> [Task to complete]:
Within the entries below, the lines from the one with "You are a GUI agent. The screenshot is 2560×1440." through the one with "AD (951, 207)" are to be set down exactly, both ends kept.

Saved entries
.....

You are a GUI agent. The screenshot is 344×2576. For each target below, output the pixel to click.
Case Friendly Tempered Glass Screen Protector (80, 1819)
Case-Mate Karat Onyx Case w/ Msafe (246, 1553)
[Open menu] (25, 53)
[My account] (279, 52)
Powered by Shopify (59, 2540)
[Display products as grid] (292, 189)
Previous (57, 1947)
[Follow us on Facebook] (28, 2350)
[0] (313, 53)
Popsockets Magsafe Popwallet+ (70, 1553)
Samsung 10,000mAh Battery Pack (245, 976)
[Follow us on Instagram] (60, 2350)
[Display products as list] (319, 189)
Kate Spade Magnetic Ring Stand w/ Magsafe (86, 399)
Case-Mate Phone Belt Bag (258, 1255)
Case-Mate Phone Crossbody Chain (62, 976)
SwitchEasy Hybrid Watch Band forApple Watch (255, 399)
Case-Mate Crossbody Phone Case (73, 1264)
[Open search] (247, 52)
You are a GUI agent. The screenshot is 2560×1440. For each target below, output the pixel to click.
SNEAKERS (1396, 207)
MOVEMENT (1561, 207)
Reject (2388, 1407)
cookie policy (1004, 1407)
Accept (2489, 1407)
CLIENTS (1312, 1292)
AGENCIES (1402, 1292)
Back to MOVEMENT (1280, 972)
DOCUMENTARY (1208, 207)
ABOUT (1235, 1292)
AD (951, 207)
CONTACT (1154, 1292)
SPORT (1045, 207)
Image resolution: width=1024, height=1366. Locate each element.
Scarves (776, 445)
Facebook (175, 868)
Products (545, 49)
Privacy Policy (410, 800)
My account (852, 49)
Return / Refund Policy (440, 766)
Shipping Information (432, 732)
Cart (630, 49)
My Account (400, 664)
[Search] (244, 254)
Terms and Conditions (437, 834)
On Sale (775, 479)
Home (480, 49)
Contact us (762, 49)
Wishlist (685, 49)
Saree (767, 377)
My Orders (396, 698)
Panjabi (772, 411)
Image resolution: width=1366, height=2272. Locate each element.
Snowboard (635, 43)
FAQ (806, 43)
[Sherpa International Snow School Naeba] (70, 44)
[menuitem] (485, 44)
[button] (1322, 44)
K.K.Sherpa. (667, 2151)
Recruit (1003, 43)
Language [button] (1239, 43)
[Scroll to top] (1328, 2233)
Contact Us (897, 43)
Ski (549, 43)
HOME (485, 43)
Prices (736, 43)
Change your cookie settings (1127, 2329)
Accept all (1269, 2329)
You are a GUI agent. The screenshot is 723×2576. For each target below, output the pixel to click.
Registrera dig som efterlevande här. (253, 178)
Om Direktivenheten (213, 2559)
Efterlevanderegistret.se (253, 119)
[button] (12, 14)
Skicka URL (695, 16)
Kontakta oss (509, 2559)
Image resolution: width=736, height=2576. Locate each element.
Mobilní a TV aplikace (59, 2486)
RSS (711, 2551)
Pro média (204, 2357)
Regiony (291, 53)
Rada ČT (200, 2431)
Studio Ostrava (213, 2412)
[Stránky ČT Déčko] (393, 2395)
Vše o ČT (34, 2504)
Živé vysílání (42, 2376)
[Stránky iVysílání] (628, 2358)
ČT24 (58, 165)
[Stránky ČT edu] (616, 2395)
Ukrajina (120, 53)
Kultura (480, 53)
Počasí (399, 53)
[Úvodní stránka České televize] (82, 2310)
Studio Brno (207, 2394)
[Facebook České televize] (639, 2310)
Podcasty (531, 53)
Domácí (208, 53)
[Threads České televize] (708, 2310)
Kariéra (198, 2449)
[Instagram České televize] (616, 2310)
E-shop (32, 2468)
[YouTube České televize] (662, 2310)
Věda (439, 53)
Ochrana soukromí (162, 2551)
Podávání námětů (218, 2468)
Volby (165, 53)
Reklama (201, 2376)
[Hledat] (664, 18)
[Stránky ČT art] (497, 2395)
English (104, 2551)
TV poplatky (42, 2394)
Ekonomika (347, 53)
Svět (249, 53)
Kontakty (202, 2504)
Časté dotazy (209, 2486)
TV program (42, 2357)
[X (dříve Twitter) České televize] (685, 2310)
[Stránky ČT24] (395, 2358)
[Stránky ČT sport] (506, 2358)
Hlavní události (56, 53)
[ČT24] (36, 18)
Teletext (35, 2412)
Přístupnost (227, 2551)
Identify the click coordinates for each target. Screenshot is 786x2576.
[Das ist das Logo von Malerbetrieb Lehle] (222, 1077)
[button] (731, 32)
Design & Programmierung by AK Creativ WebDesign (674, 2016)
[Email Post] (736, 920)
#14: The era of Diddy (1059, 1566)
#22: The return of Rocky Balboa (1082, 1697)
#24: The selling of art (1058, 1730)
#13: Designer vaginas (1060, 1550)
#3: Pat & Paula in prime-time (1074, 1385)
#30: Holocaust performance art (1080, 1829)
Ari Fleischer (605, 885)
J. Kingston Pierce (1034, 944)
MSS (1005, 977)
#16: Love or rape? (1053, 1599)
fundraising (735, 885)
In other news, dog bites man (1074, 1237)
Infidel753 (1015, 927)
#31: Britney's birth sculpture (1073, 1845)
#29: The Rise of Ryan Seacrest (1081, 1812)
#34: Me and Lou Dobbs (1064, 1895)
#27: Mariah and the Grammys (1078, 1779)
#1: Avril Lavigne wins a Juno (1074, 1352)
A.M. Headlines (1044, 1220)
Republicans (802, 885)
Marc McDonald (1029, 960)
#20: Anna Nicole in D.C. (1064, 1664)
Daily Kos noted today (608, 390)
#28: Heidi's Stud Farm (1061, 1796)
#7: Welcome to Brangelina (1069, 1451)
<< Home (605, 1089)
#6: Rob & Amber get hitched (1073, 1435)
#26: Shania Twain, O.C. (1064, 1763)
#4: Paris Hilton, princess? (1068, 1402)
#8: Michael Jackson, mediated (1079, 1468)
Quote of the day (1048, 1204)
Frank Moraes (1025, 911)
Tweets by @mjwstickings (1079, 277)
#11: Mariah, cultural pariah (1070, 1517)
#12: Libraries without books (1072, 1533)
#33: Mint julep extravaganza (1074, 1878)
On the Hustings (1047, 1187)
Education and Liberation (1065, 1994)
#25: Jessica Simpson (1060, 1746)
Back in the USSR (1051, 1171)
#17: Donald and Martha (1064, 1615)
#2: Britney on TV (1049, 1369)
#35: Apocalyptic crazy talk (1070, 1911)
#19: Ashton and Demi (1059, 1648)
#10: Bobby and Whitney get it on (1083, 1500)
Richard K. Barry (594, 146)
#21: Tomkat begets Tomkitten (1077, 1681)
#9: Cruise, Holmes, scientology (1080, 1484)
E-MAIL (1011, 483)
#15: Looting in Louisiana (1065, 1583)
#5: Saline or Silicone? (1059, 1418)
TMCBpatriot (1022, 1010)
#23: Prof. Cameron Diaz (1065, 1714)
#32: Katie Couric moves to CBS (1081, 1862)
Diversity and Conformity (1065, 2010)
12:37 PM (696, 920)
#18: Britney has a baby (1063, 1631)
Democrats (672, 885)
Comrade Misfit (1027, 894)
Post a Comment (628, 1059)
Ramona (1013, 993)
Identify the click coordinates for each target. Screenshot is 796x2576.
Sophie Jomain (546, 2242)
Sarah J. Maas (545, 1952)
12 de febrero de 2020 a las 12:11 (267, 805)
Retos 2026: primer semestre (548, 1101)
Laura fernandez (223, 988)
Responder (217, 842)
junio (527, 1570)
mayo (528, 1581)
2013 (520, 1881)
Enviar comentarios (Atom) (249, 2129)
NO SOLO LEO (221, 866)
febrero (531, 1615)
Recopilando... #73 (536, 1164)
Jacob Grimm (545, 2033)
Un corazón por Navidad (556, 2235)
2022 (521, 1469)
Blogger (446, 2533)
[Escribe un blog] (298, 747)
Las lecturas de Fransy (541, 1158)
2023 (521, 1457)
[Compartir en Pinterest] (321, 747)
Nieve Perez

.....

> [Solution below]:
You are a GUI agent. The screenshot is 2560×1440. For each target below, output the pixel to click.
SNEAKERS (1396, 207)
MOVEMENT (1561, 207)
Reject (2388, 1407)
cookie policy (1004, 1407)
Accept (2489, 1407)
CLIENTS (1312, 1292)
AGENCIES (1402, 1292)
Back to MOVEMENT (1280, 972)
DOCUMENTARY (1208, 207)
ABOUT (1235, 1292)
AD (951, 207)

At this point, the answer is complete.